UF: Consumer-sentiment scores remain low, but July’s numbers were about a half point higher. Households making $50K or less held the most pessimistic views.
GAINESVILLE, Fla. – July consumer confidence among Floridians increased four-tenths of a point to 61.4 from June’s revised figure of 61, a trend that also occurred nationally.
Among the five components that make up the index, two increased, two remained unchanged and one decreased.
Current conditions: Floridians’ opinions about current economic conditions were mixed. Views of personal financial situations now compared with a year ago decreased slightly by five-tenths of a point, from 53.8 to 53.3.
On the other hand, opinions on whether it’s a good time to buy a major household item like an appliance increased 1.5 points, from 51.1 to 52.6. However, those hit hardest by inflation – households making $50,000 or less – were a bit more pessimistic.
Future expectations: While Floridians’ attitudes about 2023 haven’t changed much, they’re a bit more excited about the U.S. economy five years from now.
Expectations of personal finances one year from now stayed at 76.1 month-to-month. Similarly, expectations about U.S. economic conditions over the next year were unchanged at 57.8.
However, the outlook of U.S. economic conditions over the next five years increased 1.1 points from 66.3 to 67.4. though lower-income Floridians with incomes less than $50,000 were, again, a bit more pessimistic.
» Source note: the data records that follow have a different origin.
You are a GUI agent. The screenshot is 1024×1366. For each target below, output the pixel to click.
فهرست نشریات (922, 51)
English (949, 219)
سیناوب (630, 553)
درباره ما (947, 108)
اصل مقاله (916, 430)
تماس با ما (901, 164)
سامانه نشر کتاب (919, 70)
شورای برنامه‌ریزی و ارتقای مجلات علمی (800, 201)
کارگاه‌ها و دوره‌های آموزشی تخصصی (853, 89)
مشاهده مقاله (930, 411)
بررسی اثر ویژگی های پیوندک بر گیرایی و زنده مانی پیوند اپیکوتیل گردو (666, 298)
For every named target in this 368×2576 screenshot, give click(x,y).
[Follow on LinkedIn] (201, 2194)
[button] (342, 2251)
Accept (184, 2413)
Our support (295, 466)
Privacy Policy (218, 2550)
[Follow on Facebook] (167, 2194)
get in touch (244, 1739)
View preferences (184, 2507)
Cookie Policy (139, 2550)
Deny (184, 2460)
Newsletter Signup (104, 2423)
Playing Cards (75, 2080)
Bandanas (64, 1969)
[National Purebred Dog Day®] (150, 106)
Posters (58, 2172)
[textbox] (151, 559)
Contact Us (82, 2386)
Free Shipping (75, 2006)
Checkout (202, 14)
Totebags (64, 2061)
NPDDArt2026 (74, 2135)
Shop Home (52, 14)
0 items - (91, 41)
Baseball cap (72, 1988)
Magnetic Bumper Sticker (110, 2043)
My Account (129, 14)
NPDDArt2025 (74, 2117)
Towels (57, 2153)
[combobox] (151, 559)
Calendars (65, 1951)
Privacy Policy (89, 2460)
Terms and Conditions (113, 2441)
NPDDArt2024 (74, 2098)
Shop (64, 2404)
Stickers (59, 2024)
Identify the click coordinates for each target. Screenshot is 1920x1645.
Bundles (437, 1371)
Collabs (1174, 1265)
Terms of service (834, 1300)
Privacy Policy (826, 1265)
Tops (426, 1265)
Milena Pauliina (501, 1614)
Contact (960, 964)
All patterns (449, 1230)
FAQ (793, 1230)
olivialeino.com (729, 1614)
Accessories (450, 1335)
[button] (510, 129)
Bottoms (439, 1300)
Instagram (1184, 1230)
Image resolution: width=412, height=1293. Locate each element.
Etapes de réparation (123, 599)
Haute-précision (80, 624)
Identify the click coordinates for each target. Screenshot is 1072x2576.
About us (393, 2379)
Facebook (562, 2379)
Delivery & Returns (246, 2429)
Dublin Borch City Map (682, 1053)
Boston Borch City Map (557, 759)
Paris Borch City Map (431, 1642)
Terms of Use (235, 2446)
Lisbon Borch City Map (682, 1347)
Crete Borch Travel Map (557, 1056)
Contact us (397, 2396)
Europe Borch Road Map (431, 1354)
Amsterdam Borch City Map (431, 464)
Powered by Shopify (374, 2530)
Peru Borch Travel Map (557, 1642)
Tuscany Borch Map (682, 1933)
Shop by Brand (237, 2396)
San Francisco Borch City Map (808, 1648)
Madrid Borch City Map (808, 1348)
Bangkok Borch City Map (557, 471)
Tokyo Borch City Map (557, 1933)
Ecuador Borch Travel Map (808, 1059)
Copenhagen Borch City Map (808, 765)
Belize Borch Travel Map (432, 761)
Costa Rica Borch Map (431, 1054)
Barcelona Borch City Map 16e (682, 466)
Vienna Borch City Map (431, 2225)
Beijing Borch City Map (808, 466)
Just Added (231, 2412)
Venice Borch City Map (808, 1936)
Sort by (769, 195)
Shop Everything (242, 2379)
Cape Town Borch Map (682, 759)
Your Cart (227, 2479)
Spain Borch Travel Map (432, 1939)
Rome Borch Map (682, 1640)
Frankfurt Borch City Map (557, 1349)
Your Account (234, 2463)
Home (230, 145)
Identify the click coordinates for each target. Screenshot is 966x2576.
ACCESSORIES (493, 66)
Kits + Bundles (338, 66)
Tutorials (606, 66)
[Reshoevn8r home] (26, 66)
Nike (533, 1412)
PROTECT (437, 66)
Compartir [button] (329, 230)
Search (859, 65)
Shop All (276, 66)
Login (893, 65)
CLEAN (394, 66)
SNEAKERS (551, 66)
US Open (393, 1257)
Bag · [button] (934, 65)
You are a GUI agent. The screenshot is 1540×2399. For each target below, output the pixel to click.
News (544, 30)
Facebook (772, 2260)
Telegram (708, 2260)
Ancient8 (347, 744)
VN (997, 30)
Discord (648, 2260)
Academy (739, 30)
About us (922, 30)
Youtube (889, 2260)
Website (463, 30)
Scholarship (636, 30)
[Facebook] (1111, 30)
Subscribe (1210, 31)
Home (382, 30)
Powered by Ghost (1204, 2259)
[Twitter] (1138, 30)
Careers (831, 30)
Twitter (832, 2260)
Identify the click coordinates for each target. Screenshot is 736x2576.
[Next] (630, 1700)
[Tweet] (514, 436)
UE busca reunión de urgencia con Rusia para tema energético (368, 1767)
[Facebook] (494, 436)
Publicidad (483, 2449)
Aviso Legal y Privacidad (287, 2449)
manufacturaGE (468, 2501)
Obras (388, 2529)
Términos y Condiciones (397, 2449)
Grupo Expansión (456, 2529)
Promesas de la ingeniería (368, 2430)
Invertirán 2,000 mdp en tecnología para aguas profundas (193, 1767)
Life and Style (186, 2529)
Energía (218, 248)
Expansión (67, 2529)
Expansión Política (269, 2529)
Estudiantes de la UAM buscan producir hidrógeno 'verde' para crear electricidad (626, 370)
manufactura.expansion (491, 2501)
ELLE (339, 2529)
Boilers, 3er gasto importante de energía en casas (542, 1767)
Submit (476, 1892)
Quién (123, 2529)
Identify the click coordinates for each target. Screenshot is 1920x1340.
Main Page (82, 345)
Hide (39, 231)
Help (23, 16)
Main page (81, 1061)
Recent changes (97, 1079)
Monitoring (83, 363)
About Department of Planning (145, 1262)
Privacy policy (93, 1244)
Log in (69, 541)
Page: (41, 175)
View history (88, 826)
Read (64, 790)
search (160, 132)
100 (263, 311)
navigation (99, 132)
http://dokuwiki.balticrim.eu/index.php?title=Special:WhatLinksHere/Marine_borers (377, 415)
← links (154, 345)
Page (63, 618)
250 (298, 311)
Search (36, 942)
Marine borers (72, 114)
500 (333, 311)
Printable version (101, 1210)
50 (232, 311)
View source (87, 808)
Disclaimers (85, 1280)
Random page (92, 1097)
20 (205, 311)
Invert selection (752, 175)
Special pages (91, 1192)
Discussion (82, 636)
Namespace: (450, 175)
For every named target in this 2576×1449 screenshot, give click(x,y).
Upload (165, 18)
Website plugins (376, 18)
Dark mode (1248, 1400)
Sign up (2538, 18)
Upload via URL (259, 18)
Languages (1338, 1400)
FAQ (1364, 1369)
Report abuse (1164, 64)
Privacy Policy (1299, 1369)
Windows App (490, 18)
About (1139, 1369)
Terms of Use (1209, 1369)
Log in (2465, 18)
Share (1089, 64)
“Floridians are slightly more optimistic in July, but despite this positive change, confidence remains low at levels that are comparable to those observed during the Great Recession,” says Hector H. Sandoval, director of the Economic Analysis Program at UF’s Bureau of Economic and Business Research.
“It is noteworthy that Floridians with an annual income under $50,000 reported more pessimistic views in four of the five components that make up the index. This is not surprising, considering the rising cost of housing, groceries and gasoline, which account for a large portion of their budgets,” he says. “Inflation increased 9.1% from last year in June, the fastest pace since the early 1980s, indicating that soaring prices will remain as one of the major threats to the economy in the coming months.”
Job gains remained strong. According to the Florida Department of Economic Opportunity, Florida’s unemployment rate declined two-tenths of a percentage point to 2.8% in June. Moreover, the state gained 453,600 non-agricultural jobs over the year with all ten major industries experiencing positive gains. Similarly, the U.S. labor market has remained strong.
“However, the strong labor market coupled with elevated inflation will keep the Fed on track to approve further increases in interest rates, raising borrowing costs that are likely to dampen spending, and therefore increasing the risk of a recession,” says Sandoval. “Looking forward, we expect consumer confidence to remain depressed in the months ahead.”
UF’s index is benchmarked to 1966, which means a value of 100 represents the same level of confidence for that year. The lowest index possible is a 2, the highest is 150.